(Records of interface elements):

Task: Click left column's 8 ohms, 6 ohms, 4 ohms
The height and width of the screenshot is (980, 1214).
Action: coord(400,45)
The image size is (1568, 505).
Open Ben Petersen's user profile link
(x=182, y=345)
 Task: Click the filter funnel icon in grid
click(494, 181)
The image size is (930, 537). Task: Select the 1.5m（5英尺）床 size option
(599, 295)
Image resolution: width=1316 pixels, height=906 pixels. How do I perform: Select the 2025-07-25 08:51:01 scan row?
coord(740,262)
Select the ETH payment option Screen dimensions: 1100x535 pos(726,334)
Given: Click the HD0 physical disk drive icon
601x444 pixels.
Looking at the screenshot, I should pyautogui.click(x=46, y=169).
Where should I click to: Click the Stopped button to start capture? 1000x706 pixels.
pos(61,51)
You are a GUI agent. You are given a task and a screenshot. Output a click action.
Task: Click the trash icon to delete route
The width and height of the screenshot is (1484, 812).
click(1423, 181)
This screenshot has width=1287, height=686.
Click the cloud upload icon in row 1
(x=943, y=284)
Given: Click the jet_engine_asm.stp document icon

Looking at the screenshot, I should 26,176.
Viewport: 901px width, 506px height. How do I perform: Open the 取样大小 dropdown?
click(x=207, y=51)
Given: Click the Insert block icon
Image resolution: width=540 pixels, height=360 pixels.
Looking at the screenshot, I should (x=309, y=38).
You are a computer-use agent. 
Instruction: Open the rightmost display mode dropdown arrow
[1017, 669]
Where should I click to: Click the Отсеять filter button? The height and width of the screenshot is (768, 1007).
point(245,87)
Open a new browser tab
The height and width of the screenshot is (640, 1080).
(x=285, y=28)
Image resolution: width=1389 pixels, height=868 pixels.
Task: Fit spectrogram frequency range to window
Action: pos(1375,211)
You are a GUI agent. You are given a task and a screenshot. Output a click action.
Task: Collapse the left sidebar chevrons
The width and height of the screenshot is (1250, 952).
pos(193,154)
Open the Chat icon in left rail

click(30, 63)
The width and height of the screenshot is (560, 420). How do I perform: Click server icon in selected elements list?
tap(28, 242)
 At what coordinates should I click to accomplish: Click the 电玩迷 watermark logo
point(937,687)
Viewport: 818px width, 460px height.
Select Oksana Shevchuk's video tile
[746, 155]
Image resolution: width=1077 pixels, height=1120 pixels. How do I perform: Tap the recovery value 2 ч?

(THE REQUEST):
Count the lines in the items above that contain the word "Where", with case counting, and give only the number.

(RESULT OF THE TASK):
2